**What to produce**
Please swap every "Given:" for "Goal:" in the records below and reproduce them otherwise unchanged.

**Source records**
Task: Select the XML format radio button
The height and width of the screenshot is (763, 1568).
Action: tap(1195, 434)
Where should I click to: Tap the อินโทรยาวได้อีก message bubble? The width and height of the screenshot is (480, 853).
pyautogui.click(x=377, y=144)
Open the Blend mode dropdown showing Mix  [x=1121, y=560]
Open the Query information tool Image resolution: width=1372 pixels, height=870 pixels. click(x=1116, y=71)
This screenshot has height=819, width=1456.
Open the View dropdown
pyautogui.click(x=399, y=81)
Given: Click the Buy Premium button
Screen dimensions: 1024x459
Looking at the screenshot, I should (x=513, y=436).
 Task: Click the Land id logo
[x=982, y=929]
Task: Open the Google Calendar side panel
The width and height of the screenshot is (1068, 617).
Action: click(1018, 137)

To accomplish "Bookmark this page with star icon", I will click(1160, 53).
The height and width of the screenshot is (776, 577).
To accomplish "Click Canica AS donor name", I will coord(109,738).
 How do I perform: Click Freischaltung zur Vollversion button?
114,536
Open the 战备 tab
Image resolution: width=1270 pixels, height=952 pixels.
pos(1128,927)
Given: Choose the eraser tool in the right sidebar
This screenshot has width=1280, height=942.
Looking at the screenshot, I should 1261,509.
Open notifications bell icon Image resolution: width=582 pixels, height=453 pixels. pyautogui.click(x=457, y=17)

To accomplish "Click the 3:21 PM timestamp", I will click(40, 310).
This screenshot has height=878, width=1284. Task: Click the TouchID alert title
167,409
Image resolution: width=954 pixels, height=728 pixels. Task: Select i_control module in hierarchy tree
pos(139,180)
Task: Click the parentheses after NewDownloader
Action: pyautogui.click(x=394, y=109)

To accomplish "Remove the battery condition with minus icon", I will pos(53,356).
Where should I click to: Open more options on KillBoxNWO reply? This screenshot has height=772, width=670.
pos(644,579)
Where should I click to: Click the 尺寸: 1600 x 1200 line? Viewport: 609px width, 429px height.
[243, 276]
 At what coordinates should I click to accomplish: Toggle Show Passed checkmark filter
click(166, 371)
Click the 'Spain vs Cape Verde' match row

**Reply**
Task: Select the XML format radio button
The height and width of the screenshot is (763, 1568).
Action: tap(1195, 434)
Where should I click to: Tap the อินโทรยาวได้อีก message bubble? The width and height of the screenshot is (480, 853).
pyautogui.click(x=377, y=144)
Open the Blend mode dropdown showing Mix  [x=1121, y=560]
Open the Query information tool Image resolution: width=1372 pixels, height=870 pixels. click(x=1116, y=71)
This screenshot has height=819, width=1456.
Open the View dropdown
pyautogui.click(x=399, y=81)
Goal: Click the Buy Premium button
Screen dimensions: 1024x459
Looking at the screenshot, I should (x=513, y=436).
 Task: Click the Land id logo
[x=982, y=929]
Task: Open the Google Calendar side panel
The width and height of the screenshot is (1068, 617).
Action: click(1018, 137)

To accomplish "Bookmark this page with star icon", I will click(1160, 53).
The height and width of the screenshot is (776, 577).
To accomplish "Click Canica AS donor name", I will coord(109,738).
 How do I perform: Click Freischaltung zur Vollversion button?
114,536
Open the 战备 tab
Image resolution: width=1270 pixels, height=952 pixels.
pos(1128,927)
Goal: Choose the eraser tool in the right sidebar
This screenshot has width=1280, height=942.
Looking at the screenshot, I should 1261,509.
Open notifications bell icon Image resolution: width=582 pixels, height=453 pixels. pyautogui.click(x=457, y=17)

To accomplish "Click the 3:21 PM timestamp", I will click(40, 310).
This screenshot has height=878, width=1284. Task: Click the TouchID alert title
167,409
Image resolution: width=954 pixels, height=728 pixels. Task: Select i_control module in hierarchy tree
pos(139,180)
Task: Click the parentheses after NewDownloader
Action: pyautogui.click(x=394, y=109)

To accomplish "Remove the battery condition with minus icon", I will pos(53,356).
Where should I click to: Open more options on KillBoxNWO reply? This screenshot has height=772, width=670.
pos(644,579)
Where should I click to: Click the 尺寸: 1600 x 1200 line? Viewport: 609px width, 429px height.
[243, 276]
 At what coordinates should I click to accomplish: Toggle Show Passed checkmark filter
click(166, 371)
Click the 'Spain vs Cape Verde' match row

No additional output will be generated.